Coinbase Pro disables margin trading
In response to new guidance from the U.S. Commodity Futures Trading Commission, Coinbase Pro disabled its margin trading product.
Stellar Lumens doubles in price following upgrade
The price of Stellar Lumens (XLM) shot up 60% 24 hours following an announcement by the project’s developers that a new version of the Stellar public network protocol had been implemented by validators. Initially forked from Ripple Labs protocol by Jed McCaleb and launched in July 2014, Stellar seeks to lessen the cost of cross-border payments using blockchain. The project is particularly focused on serving unbanked or underbanked regions of the world where access to traditional financial services is either nonexistent or prohibitively costly.
Shoppers Who Shun Credit Cards Will Still Borrow $20 for Candy
Consumers are flocking to buy-now, pay-later offers, that let consumers split up their purchases into smaller payments, as online shopping surges in response to the pandemic. Afterpay, Klarna, Sezzle and Quadpay are now featured across thousands of merchants’ websites, with small ads popping up as consumers check out, encouraging them to pay off their purchases in installments. In most cases, Afterpay and Klarna don’t charge interest or fees as long as users keep up with their payments. Instead, merchants give the apps a cut of each sale, which can amount to 6%. But if customers fail to make their payments within a grace period, they are charged a late fee amounting to as much as 25% of the order value.

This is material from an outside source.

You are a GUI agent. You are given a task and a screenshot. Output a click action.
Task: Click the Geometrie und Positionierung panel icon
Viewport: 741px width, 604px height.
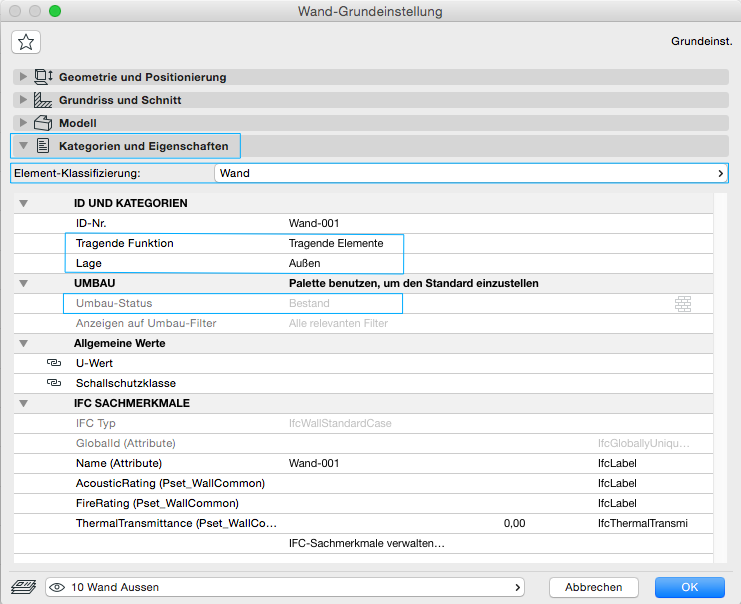43,77
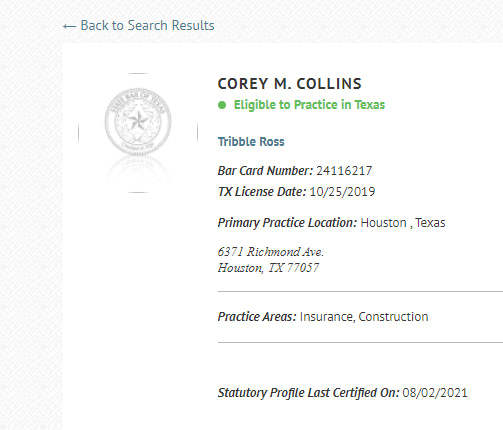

Colombian Stock Exchange to use blockchain for OTC derivatives trading
The Colombian Stock Exchange is joining the Consorcio Colibrí, a private initiative that promotes the adoption of blockchain technology within the finance industry. Consorcio Colibrí was formed by major financial institutions such as Bancolombia, BBVA, Santander Caceis Colombia, Deceval, Contrato Marco, Porvenir and Skandia. Via a partnership with member firm Contrato Marco, the CSE will use the Colibrí platform’s blockchain tech to improve operational efficiency in the over-the-counter derivatives market.
Bank Applications Get a Coronavirus Boost
Ten U.S. companies filed applications for a new national bank charter in the fiscal year through September 30, according to the Office of the Comptroller of the Currency (OCC). That is the most in a single fiscal year since 2010. Consumer lender Oportun Financial filed paperwork to start a bank in California, the second in the OCC’s current fiscal year. A national-bank charter will allow Oportun to offer checking and savings accounts, and certificates of deposits to its customers which it can then use as a cheaper source of funding for loans. Specialty lenders that aren’t banks often sell their loans to money managers or package them into bonds, a type of funding that can become costlier or dry up in a crisis. Other recent applicants for a national-bank charter include fintech startup Social Finance, and HR software-maker Ceridian.